We all need a little healthy inspiration now and then. I really try to guide my eating habits in a healthy nutrient dense direction. I know when I eat good, I have more energy, my immune system stays on top, I sleep better, and my clothes fit nicely. I promise I'm not always perfect, but I try my darndest to play by the 80/20 rule. 80 percent of the time I focus on healthy nourishing food.
I thought today I'd give you a little glimpse of what a typical "great" food day looks like for me. I'm active and definitely don't skip meals. That's when mama get cranky. heh
I start the day early! I'm typically up at 5:30am because I have to train clients at 6:00am.
First thing, I drink a big jug of water with 1/2 of a lemon squeezed in. The is a revved up super charge for the liver.

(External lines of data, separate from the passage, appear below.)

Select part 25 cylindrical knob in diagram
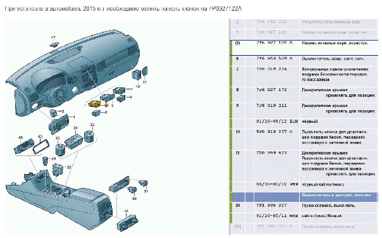This screenshot has width=382, height=238. [89, 136]

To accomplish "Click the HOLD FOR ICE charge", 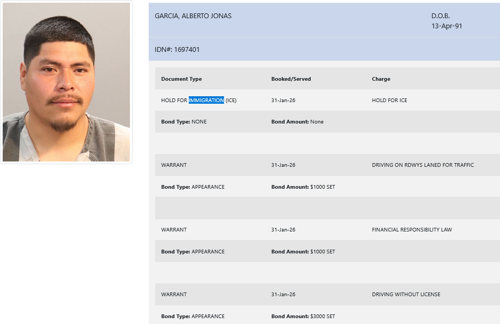I will pos(389,101).
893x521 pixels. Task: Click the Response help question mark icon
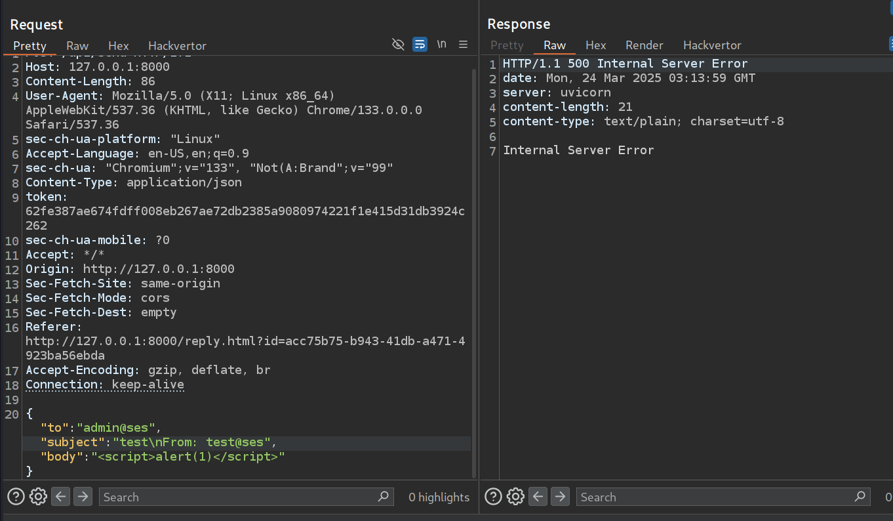tap(494, 497)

I'm home around 7am to get my twins ready for school and eat breakfast. Here's my Breakfast:
I timed it and it took 7 minutes! Two Scrambled eggs, one piece of sprouted grain bread toasted with almond butter, sautéed spinach (after I'm done with the eggs I just throw a large handful of spinach in the pan and toss around until it wilts), and 4 small slices of tomato. Looks fancy, but totally easy! The kiddos dig the eggs and toast and then I usually put some fruit on their plates too. Which has been more welcome than the spinach:)
Around 10:30 I grab a small handful of nuts and an apple. It doesn't get much easier than that. This is real "fast food".

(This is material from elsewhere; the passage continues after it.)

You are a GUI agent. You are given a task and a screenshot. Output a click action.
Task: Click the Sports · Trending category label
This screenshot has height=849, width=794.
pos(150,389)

Lunch time! My typical "go-to" is a great big salad. This way I make sure I'm getting my veggies for the day as well as fiber and tons of nutrients. I've really been loving this lemony cabbage and avocado salad I found on wholefoods.com. My version is shown below. It changes each time I make it depending upon what I have on hand.
I always add some sort of protein too. Usually organic grilled chicken, a hard boiled egg, salmon or nuts and seed. This also depends upon what I've got in the fridge. I love kale and cabbage for make-ahead salads because they don't get all mushy and wilted. This salad usually lasts 3 days or so in the fridge if I make a big batch to nosh on during the week.

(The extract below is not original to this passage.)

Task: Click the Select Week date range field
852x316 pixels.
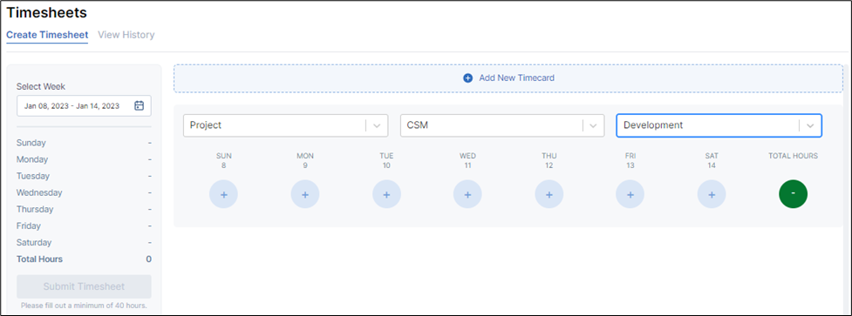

Can a get a Holla for snack #2? Today I had asparagus and carrot sticks with guacamole. The secret is all in planning. When the empty fuel light comes on and if I don't plan my snacks, things can go a rye. Before I know it, I've eaten two bowls of cereal, 5 twizzlers and the ears off of a left over chocolate Easter bunny. Bah! Take my advice and PLAN your snacks!
I ended the day with a quinoa and chickpea salad (another recipe from Whole Foods) and placed some grilled salmon on top. My kiddos love salmon and tolerate quinoa so we all ate this together. Below I have a pic of the quinoa salad along with a green salad I had the next day for lunch. Our evening was crazy and I forgot to get a picture!
I hope this gives you some ideas and inspires you to take the time and plan some yummy healthy dishes.